— Но… почему… — она повернула руку.
И боярин тяжко вздохнул.
— Все… непросто. Теперь я понимаю, отчего Ладушка решилась. Я бы и вправду не отступился. Как и он. Началась бы война. Многие из старых родов поддержали бы меня, не из сочувствия, но потому что увидели бы возможность вернуть прежние порядки. Государь тоже не упустил бы случая. Многие бы погибли. Что до дитяти, то… по нашим законам дитя принадлежит роду мужа. Стало быть…
…ребенка пришлось бы отдать.
А как отдать? И самой остаться в клетке… или проще согласиться на все условия?
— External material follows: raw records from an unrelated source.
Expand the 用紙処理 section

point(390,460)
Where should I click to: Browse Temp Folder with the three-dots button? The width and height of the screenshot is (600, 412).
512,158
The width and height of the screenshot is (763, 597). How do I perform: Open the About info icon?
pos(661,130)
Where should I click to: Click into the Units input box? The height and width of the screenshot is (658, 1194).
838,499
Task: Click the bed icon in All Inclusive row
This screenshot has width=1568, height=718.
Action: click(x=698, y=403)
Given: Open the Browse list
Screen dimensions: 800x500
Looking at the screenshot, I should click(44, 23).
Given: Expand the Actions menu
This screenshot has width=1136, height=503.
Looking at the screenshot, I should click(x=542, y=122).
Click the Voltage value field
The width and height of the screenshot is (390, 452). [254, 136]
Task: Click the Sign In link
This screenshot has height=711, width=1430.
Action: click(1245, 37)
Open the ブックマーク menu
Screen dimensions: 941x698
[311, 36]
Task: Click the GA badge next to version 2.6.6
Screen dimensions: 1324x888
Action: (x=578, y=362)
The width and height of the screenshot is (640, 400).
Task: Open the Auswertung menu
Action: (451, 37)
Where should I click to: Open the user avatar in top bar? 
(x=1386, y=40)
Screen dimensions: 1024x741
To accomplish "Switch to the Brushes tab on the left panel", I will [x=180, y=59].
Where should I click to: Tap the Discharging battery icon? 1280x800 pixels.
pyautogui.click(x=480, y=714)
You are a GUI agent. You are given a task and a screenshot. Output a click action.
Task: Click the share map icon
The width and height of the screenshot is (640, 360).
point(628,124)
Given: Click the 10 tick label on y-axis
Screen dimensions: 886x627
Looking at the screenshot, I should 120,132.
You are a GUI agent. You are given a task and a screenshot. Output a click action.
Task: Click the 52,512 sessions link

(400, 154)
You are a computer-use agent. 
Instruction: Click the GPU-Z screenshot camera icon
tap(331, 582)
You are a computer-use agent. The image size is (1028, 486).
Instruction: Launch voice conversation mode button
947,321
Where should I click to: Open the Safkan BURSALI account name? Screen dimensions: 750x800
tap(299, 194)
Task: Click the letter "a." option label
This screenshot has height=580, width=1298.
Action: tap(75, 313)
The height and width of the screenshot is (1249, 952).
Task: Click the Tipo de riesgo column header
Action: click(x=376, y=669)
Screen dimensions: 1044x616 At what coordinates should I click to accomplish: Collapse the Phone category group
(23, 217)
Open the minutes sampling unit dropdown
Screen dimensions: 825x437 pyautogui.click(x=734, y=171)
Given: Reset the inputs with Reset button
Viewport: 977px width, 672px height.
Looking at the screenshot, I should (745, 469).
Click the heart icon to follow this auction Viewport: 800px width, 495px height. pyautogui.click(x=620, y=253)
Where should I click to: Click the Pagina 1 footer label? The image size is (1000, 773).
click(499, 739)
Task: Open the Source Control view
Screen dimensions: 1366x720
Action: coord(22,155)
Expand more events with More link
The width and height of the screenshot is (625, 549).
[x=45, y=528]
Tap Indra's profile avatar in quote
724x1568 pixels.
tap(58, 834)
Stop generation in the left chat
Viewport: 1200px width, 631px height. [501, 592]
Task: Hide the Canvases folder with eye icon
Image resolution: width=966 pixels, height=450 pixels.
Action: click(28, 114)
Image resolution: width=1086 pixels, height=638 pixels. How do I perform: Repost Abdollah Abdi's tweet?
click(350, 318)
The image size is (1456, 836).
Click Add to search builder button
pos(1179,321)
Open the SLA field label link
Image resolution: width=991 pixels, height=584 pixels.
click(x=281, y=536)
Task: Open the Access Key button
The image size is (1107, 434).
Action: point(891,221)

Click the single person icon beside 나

Расстаться и со свободой, с силой, принять ту безумную любовь мужа, которая хуже ненависти?
Стасе жаль.
Их всех.
И себя тоже.
— Умррр, — прогудел Бес, отвлекшись от окна. Ему тоже нравились искры. Он даже поймал пару, но отпустил, чтобы поймать вновь.
Искры играли с ним.
— Полагаю, что все же кровь твоя изрядно разбавлена иной. Да и сама ты… мир сменить посложнее, чем платье. Прошлый отпустить должен. Нынешний — принять. И дело то не быстрое. Я так думаю.
Стася погладила кота.
Стало легче.
И вправду… сколько она цеплялась за то свое прошлое? И память, и вещи… и надежда вернуться, которая таяла-таяла и истаяла.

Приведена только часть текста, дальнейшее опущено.